Department of Physics and Astronomy, University of Kansas, Lawrence, Kansas 66045.
Department of Pharmaceutical Chemistry, University of Kansas, Lawrence, Kansas 66045.
J Pharm Sci. 2017 Nov;106(11):3270-3279. doi: 10.1016/j.xphs.2017.07.013. Epub 2017 Jul 22.
There is growing interest in generating physicochemical and biological analytical data sets to compare complex mixture drugs, for example, products from different manufacturers. In this work, we compare various crofelemer samples prepared from a single lot by filtration with varying molecular weight cutoffs combined with incubation for different times at different temperatures. The 2 preceding articles describe experimental data sets generated from analytical characterization of fractionated and degraded crofelemer samples. In this work, we use data mining techniques such as principal component analysis and mutual information scores to help visualize the data and determine discriminatory regions within these large data sets. The mutual information score identifies chemical signatures that differentiate crofelemer samples. These signatures, in many cases, would likely be missed by traditional data analysis tools. We also found that supervised learning classifiers robustly discriminate samples with around 99% classification accuracy, indicating that mathematical models of these physicochemical data sets are capable of identifying even subtle differences in crofelemer samples. Data mining and machine learning techniques can thus identify fingerprint-type attributes of complex mixture drugs that may be used for comparative characterization of products.
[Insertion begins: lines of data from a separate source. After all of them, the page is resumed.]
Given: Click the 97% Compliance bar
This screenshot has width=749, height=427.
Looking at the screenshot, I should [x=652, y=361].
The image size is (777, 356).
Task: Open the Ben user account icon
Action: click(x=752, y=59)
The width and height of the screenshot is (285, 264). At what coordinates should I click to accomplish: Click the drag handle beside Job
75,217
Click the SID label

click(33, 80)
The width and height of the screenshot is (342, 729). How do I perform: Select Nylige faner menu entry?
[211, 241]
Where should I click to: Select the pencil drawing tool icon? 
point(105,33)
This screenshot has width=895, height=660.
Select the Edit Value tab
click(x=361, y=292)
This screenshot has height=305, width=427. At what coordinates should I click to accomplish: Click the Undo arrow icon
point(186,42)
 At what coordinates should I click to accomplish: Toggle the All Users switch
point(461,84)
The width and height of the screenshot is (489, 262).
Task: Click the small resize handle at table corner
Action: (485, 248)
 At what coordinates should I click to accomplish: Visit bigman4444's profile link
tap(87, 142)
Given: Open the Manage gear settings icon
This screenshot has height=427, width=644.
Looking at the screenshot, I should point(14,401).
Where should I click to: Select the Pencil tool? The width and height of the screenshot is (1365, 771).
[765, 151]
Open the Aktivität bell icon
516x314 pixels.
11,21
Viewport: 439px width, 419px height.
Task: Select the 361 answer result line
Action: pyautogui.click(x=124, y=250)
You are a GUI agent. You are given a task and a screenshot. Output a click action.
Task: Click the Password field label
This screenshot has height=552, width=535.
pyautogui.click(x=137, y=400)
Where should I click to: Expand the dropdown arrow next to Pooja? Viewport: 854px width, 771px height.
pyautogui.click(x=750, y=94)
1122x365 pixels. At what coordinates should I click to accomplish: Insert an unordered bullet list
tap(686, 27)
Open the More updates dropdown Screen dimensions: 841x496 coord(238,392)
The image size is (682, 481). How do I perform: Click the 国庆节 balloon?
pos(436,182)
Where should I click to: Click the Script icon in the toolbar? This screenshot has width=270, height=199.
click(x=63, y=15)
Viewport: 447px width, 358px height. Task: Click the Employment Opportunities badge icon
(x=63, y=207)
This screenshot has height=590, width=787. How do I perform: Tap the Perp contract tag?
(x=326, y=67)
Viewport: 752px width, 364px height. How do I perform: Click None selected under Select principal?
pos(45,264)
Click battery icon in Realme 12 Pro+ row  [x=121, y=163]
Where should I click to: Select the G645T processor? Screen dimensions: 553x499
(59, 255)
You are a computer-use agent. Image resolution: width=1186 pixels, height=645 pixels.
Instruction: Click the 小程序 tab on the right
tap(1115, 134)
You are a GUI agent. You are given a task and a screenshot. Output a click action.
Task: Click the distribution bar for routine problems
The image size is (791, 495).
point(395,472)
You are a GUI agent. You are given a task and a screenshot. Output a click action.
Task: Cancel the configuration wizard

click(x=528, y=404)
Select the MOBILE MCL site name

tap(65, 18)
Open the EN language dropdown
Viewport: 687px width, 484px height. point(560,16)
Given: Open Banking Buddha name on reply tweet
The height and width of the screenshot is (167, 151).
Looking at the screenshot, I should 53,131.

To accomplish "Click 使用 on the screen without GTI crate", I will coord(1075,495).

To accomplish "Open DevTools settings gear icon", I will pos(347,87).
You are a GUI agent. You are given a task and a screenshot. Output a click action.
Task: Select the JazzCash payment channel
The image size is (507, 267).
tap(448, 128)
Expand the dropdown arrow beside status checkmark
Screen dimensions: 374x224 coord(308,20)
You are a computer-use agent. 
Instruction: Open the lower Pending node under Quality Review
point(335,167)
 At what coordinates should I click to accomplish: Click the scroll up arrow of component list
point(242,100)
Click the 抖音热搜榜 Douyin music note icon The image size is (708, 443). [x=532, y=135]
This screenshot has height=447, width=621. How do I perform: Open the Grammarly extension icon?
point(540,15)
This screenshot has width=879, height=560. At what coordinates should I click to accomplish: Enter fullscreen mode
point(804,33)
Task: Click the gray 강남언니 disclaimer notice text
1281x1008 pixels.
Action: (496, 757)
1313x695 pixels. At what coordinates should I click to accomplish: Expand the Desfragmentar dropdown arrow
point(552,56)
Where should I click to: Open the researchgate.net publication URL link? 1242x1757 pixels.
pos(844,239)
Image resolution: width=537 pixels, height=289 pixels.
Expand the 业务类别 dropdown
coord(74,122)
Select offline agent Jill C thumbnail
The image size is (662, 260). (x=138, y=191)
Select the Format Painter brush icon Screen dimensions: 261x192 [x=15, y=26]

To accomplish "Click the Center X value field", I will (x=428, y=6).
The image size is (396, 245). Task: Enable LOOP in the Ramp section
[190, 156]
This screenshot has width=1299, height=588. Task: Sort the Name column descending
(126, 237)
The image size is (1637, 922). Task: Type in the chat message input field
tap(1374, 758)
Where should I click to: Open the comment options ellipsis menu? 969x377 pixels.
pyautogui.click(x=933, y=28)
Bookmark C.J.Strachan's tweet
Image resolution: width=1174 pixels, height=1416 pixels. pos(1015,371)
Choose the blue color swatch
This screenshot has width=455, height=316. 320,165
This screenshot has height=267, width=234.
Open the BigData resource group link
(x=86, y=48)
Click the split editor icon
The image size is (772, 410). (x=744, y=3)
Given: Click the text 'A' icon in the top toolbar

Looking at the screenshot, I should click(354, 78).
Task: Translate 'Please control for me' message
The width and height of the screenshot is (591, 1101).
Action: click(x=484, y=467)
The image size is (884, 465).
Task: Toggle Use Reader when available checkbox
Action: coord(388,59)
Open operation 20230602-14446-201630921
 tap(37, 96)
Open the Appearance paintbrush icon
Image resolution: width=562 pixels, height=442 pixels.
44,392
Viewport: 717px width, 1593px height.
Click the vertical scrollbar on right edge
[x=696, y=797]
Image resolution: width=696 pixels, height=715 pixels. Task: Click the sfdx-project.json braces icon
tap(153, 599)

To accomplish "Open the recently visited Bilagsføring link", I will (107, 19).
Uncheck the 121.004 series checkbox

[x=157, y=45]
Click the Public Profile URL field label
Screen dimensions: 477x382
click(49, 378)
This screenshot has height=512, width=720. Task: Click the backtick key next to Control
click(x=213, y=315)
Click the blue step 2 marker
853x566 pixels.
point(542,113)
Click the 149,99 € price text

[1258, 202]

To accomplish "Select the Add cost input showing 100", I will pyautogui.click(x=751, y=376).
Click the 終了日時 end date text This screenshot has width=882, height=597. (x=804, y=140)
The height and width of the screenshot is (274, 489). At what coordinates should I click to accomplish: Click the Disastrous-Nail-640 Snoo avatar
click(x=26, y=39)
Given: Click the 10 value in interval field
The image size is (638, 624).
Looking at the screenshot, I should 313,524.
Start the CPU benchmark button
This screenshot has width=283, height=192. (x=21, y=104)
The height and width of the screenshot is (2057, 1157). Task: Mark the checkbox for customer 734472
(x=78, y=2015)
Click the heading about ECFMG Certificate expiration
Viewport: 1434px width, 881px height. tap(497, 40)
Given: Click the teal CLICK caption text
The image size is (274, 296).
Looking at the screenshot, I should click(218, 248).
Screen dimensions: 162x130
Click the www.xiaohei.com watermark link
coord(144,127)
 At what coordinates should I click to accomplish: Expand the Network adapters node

人们越来越感兴趣的是生成物理化学和生物分析数据集,以比较复杂的混合物药物,例如,来自不同制造商的产品。在这项工作中,我们比较了通过不同的过滤分子量截止值和不同温度下不同时间的孵育,从单一批次制备的各种变色酸样品。前两篇文章描述了从分馏和降解变色酸样品的分析特性生成的实验数据集。在这项工作中,我们使用数据挖掘技术,如主成分分析和互信息评分,帮助可视化数据,并确定这些大数据集中的区分区域。互信息评分确定了区分变色酸样品的化学特征。在许多情况下,这些特征很可能会被传统的数据分析工具所忽略。我们还发现,有监督的学习分类器可以稳健地识别分类准确率约为 99%的样品,这表明这些物理化学数据集的数学模型能够识别变色酸样品中的细微差异。因此,数据挖掘和机器学习技术可以识别复杂混合物药物的指纹类型属性,这些属性可用于产品的比较特征描述。